European stocks ended lower on Tuesday as commodity shares retreated following lower Chinese export data and resumption of oil decline. The euro weakened against the dollar to $1.1011 late Tuesday compared with $1.1022 late Monday with traders anticipating more monetary easing by the European Central Bank on Thursday. The Stoxx Europe 600 index fell 1%. Germany’s DAX 30 closed down 0.9% at 9692.82. France’s CAC 40 and UK’s FTSE 100 also lost 0.9% each. Miners were hardest hit after data showed Chinese exports fell 25.4% instead of expected 15% decline. China is a major consumer of metals. Shares of major mining companies BHP Billiton (LON:BLT), Anglo American (LON:AAL), Rio Tinto (LON:RIO) and Glencore (LON:GLEN) fell 8.5 to 18.1 percent. Markets discounted positive economic data: 3.3% jump in Germany’s industrial production in January was sharply higher than the 0.5% expected rise, and euro-zone’s fourth quarter gross domestic product was confirmed at 0.3%. Today at 10:30 CET January Manufacturing and Industrial Production will be released in UK. The tentative outlook is positive.
Asian stocks fell today following the lead of Chinese equities as investor confidence was undermined by disappointing trade report from China.
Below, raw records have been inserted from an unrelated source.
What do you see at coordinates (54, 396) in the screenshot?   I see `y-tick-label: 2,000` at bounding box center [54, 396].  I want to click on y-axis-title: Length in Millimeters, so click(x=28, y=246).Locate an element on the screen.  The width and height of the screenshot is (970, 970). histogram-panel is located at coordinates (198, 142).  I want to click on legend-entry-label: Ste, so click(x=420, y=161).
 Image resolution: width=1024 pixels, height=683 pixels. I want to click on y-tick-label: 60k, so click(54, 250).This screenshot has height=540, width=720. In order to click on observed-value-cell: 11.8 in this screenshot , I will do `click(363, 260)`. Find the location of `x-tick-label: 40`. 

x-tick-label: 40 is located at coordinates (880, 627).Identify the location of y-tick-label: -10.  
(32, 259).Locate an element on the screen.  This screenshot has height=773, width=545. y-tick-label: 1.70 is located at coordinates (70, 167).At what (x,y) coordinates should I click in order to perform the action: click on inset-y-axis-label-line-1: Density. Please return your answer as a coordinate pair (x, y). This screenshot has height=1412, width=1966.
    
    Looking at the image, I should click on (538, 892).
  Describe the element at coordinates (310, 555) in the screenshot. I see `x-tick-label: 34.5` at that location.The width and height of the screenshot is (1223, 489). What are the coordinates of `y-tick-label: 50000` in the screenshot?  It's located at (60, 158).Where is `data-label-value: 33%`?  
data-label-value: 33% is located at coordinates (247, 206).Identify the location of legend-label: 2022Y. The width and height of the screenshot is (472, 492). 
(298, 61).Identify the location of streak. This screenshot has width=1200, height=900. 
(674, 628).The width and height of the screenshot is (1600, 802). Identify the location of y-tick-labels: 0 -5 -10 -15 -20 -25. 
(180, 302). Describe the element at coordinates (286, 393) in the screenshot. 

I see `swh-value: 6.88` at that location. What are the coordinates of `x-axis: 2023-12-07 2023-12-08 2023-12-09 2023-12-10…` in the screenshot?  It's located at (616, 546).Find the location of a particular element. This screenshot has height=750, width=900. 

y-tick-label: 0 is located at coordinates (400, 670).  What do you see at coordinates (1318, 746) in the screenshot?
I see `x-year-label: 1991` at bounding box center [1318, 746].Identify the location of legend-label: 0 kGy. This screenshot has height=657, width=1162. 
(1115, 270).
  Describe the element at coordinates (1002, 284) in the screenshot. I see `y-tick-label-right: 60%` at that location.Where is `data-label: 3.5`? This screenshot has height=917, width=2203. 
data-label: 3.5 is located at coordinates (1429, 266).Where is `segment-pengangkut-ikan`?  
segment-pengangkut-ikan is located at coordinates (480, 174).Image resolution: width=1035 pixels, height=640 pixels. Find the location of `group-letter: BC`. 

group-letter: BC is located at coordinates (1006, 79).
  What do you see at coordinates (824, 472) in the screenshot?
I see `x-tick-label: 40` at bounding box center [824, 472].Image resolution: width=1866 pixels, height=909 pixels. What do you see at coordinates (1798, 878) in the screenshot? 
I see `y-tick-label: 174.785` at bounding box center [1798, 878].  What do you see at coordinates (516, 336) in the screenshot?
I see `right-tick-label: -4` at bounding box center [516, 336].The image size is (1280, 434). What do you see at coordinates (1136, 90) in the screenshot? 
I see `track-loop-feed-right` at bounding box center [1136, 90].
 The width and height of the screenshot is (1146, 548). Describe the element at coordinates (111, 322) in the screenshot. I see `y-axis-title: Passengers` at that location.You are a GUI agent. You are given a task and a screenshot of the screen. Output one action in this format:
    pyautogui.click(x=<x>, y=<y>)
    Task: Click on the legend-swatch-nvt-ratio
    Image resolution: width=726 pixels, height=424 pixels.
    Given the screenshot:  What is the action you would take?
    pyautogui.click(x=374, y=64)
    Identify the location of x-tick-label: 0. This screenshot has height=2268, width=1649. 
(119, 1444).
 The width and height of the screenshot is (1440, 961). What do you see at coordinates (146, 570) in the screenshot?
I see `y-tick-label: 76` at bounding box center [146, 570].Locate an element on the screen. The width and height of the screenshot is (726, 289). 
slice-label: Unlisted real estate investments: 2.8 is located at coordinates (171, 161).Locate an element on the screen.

Falling Chinese exports and imports spurred concerns about slowing global growth. Shanghai Composite Index was down 1.4%. Nikkei lost 0.8% today as yen strengthened on higher demand for haven assets. Today at 16:00 CET Bank of Canada interest rate decision will be announced. The central bank is expected to leave the interest rate unchanged at 0.5%.
Oil futures prices are rising today as investors anticipate oil company defaults would result in crude oil output declines. May Brent crude fell 2.9% to $39.65 a barrel on London’s ICE Futures exchange on Tuesday as concerns resurfaced about implementation of output freeze agreement between major oil producers after Kuwait’s oil minister said his country would not increase output only if all major producers, including Iran do the same. Iran has repeatedly stated it intends to raise crude oil output and exports to regain its market share. At 16:30 CET today US Crude Oil Inventories will be released by the Energy Information Administration. The American Petroleum Institute industry group report forecast US crude stocks grew by 4.4 million barrels last week while gasoline stocks decreased by 2.1 million barrels.